Goal of the exercise: Using the string "pixels" as the key, pull each matching line out of the records below.

Segment Start: Material for the task

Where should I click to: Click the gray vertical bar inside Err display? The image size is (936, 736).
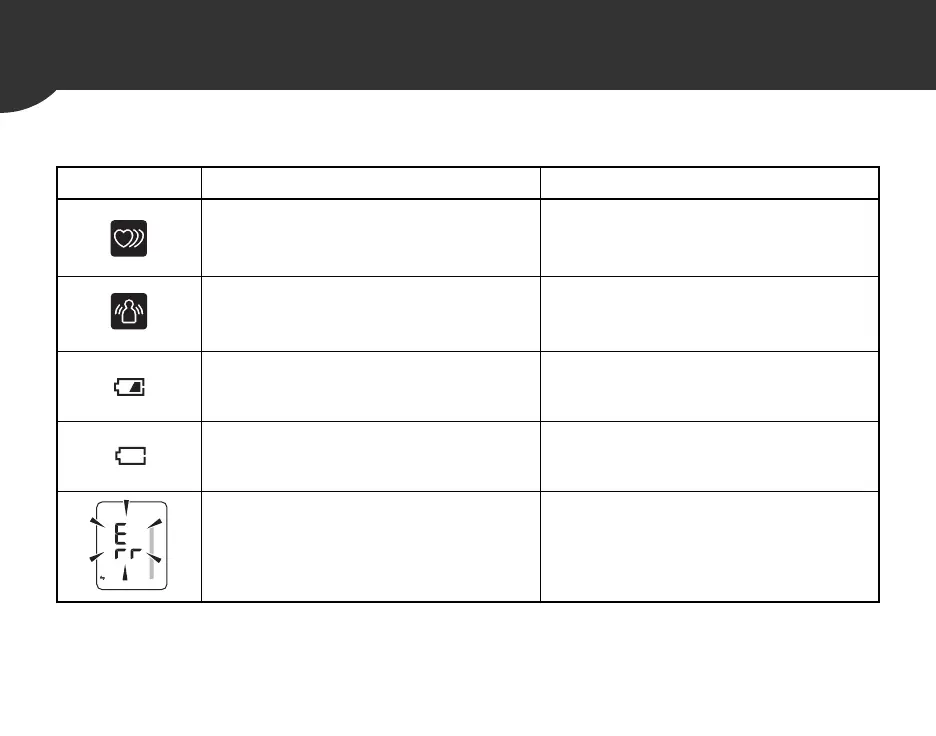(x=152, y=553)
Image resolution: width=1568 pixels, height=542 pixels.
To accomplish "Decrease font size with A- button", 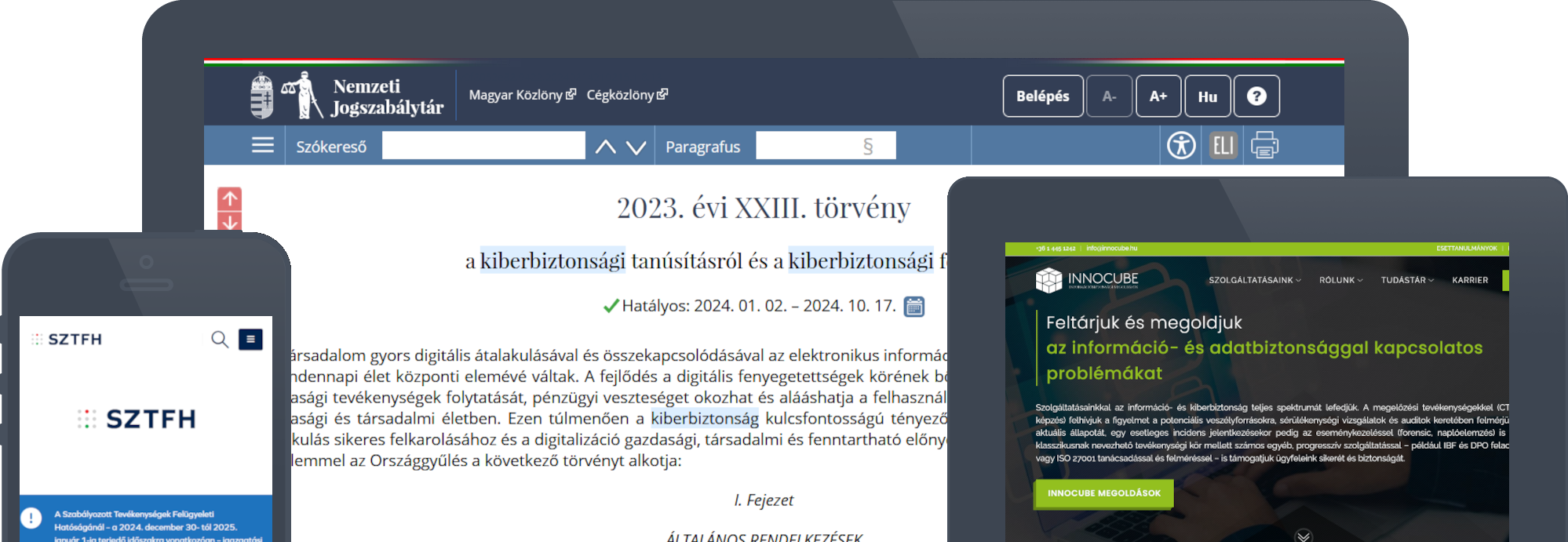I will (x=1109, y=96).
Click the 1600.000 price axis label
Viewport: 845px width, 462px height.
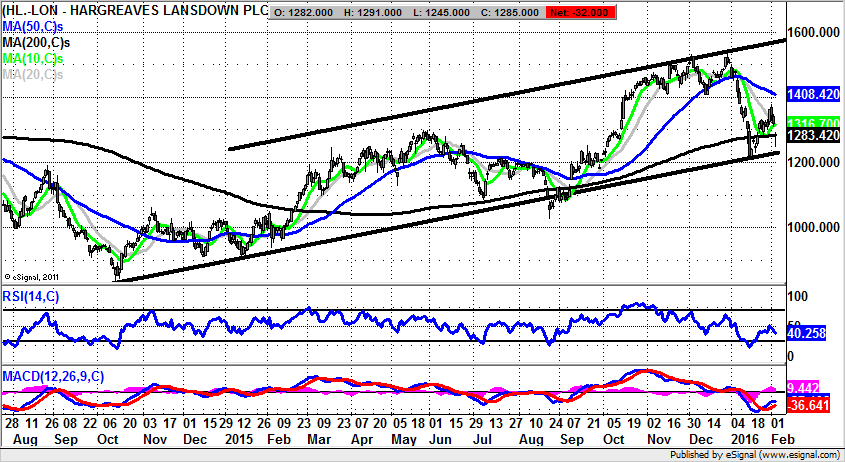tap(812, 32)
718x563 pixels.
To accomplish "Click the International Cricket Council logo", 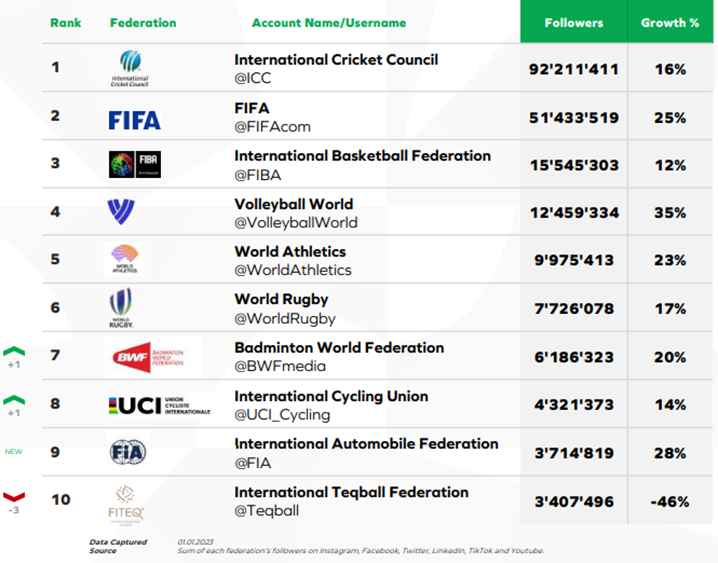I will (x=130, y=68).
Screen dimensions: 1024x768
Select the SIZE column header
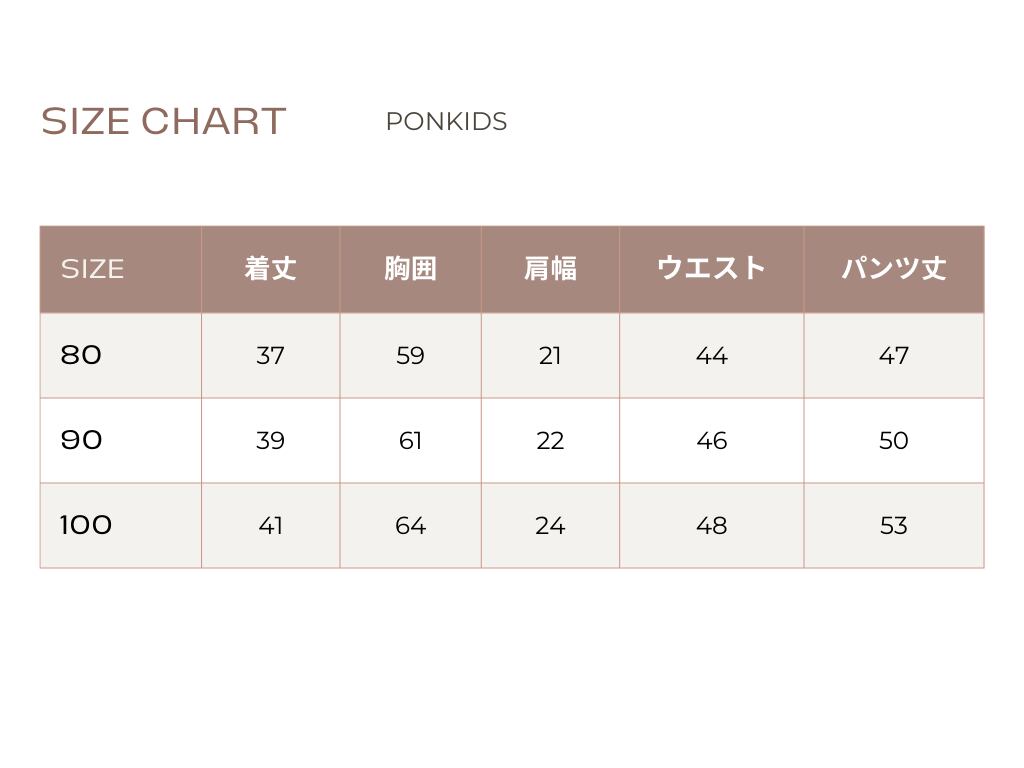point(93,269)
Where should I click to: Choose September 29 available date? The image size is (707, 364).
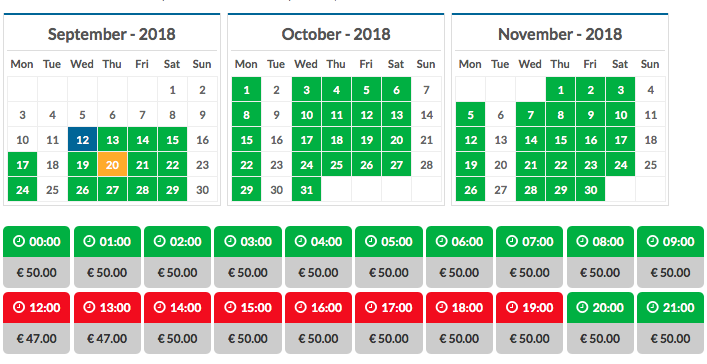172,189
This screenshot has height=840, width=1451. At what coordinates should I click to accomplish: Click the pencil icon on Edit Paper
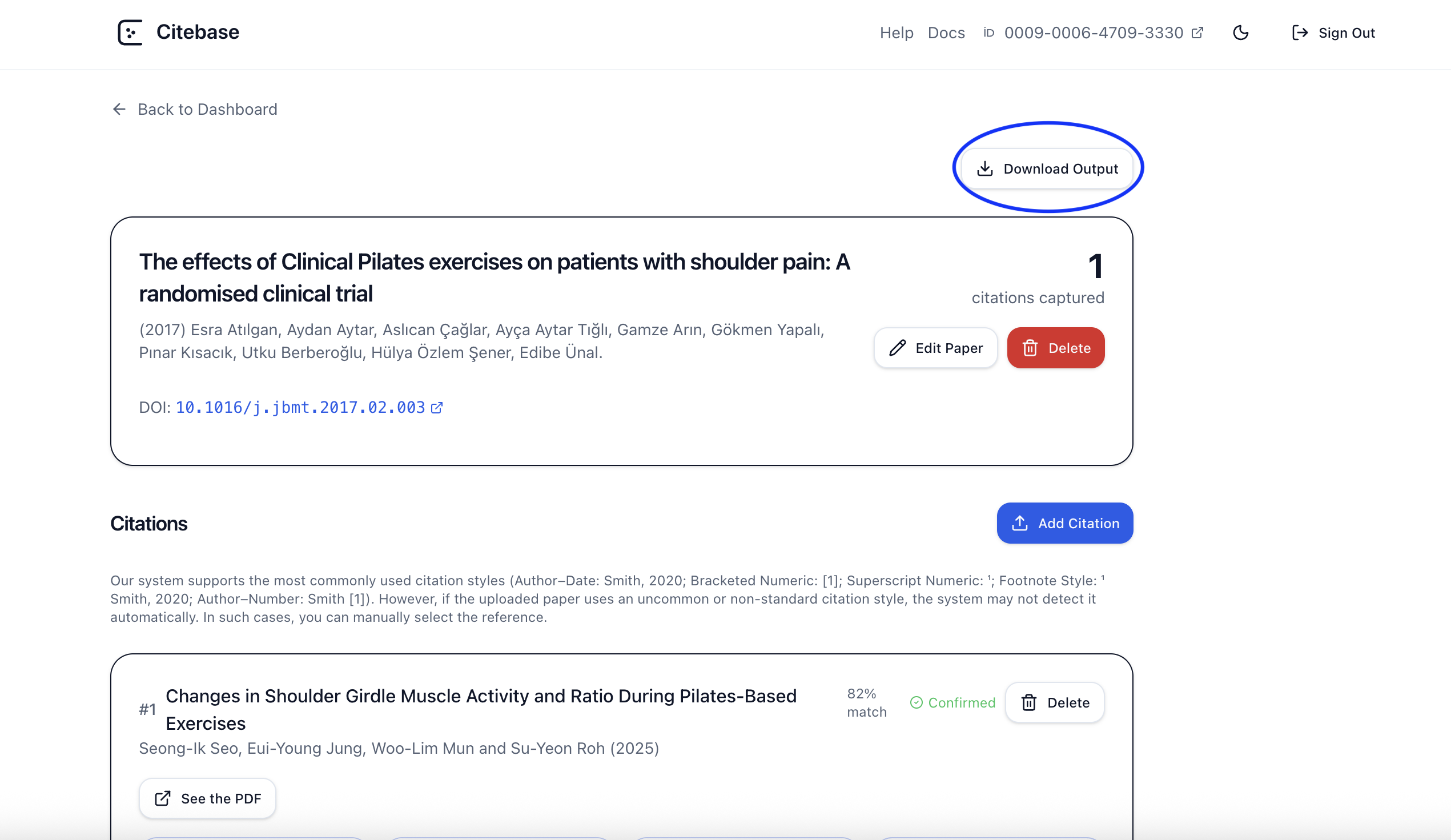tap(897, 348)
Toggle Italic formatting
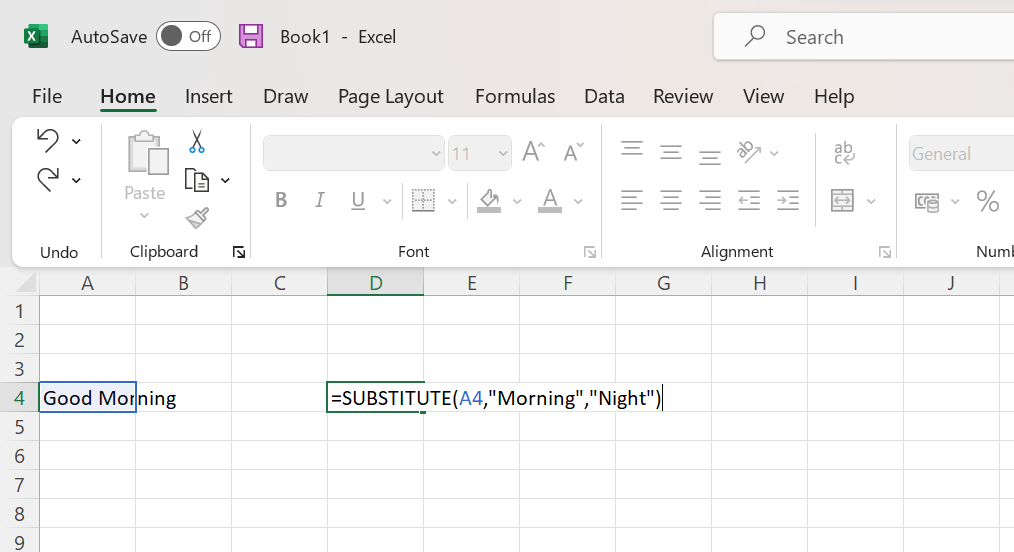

Segment End: Material for the task

Response for this exercise:
Image resolution: width=1568 pixels, height=542 pixels.
718x563 pixels.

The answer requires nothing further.